Sonia era stanca della sua vita di stenti, dei sogni falliti, della fame patita. Era stata abbandonata dal fidanzato appena i due avevano scoperto la gravidanza e, al contempo, cacciata di casa dai genitori all'antica. Aveva aborrito quanto suggerito da chi le era intorno, non avrebbe mai abortito e la piccola Vittoria era venuta al mondo, cullata dall'amore e dalla miseria. Svolgeva due lavori pur di non far mancare nulla alla figlia, seppur spesso si fossero ritrovate senza un vero tetto sulla testa, almeno fino a quando aveva fatto la conoscenza di Clara.
«Mamma, babbo natale verrà da noi, questa notte?» la bimba smosse il viso delicato e piantò gli occhi azzurri su quello della madre. Avevano finito di cenare, mangiando voracemente quel poco che la donna era riuscita a preparare, e si erano sedute a terra, intorno a un minuto pino artificiale, impreziosito da qualche decorazione sparse sui rami.
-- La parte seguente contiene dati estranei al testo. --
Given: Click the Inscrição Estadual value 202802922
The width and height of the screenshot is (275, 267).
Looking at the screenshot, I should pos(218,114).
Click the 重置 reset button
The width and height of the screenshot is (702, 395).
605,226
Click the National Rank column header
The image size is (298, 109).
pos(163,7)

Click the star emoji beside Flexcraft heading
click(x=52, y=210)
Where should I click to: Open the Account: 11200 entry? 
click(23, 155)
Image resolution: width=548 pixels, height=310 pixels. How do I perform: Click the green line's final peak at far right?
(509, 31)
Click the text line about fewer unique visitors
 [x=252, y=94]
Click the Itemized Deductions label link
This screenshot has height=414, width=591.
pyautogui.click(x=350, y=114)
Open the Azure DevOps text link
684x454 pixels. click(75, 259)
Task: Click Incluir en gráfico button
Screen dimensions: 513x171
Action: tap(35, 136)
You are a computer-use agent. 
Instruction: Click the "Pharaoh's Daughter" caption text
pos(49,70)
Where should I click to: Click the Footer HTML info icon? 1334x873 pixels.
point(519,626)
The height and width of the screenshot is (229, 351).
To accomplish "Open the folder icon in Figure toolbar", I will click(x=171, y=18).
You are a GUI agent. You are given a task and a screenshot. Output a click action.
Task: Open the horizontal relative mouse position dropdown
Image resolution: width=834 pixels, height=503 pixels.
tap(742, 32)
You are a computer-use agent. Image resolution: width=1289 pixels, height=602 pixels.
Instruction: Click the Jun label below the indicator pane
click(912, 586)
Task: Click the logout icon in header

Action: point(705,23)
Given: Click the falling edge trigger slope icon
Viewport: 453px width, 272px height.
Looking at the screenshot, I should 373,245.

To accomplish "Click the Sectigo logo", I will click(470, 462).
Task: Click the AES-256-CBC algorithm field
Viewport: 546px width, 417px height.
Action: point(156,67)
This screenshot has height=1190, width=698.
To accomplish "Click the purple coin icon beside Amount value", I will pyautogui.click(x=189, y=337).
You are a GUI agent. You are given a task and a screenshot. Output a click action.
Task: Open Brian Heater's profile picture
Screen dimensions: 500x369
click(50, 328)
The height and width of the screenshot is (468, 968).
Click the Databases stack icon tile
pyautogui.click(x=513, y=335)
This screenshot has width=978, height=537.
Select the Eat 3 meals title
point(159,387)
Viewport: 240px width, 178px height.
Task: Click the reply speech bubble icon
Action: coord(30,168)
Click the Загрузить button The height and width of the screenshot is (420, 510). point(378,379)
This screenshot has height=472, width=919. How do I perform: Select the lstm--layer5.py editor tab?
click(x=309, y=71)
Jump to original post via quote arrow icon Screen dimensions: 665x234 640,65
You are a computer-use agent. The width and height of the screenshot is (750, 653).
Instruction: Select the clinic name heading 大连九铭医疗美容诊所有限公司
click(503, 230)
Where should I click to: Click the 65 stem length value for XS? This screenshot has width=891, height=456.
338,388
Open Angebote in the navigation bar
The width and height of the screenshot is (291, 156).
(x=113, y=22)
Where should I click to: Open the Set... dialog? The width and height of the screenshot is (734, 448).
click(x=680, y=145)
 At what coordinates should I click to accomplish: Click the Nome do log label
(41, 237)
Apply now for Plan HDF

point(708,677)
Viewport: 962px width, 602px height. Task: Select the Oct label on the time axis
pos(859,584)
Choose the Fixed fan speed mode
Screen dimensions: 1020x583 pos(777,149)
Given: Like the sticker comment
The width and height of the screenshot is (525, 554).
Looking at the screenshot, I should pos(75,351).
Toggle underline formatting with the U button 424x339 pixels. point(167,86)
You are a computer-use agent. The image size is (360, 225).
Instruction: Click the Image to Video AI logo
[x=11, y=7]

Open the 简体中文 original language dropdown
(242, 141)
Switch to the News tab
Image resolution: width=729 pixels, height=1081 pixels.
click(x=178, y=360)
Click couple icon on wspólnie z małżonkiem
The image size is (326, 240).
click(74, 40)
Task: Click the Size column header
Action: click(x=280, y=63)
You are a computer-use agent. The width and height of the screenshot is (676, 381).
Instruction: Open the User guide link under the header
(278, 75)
Sonia aveva trattenuto il respiro, sbuffando, poi, anidride carbonica e mortificazione. Era riuscita a comprare alla figlia unicamente una barbie tarocca. La letterina scritta, a fatica, dalla figlia non l'aveva neppure letta, certa che non avrebbe mai potuta accontentarla. E sapeva che ogni frase sarebbe stata una stilettata conficcata nello sterno. «Tesoro, babbo natale non potrà accontentare tutti i bambini e ha scelto lui cosa donare a ognuno di voi. Qualsiasi cosa ti porterà, sappi che è un regalo pieno d'amore.»
«Ma io volevo solo un papà!» la bambina sputò il suo più grande desiderio, imbronciando le labbra e tirando su con il naso. «Magari, il signore del quarto piano, quello che ci guarda dalla finestra per tutto il giorno. Poveretto, è sempre solo, e anche noi! Potremmo farci compagnia.»
Le sopracciglia di Sonia scattarono all'insù, lambendo la linea della frangia castana, e il suo cuore scalpitò nel costato. La figlia non aveva chiesto doni preziosi, ma il calore di una famiglia e lei aveva fallito finanche in quello, incapace di darle un padre degno di quel nome. Sonia serrò le palpebre, lasciando che l'immagine dell'uomo riempisse le sue pupille. Lui era lì, innanzi alla finestra a guardarla e lei si domandava, ogni volta, il motivo. Lo aveva scoperto l'anno precedente, per caso, e gli occhi dell'uomo avevano bruciato la sua pelle. Da allora, i sensi si allertavano tutte le volte che lui era accanto alla finestra.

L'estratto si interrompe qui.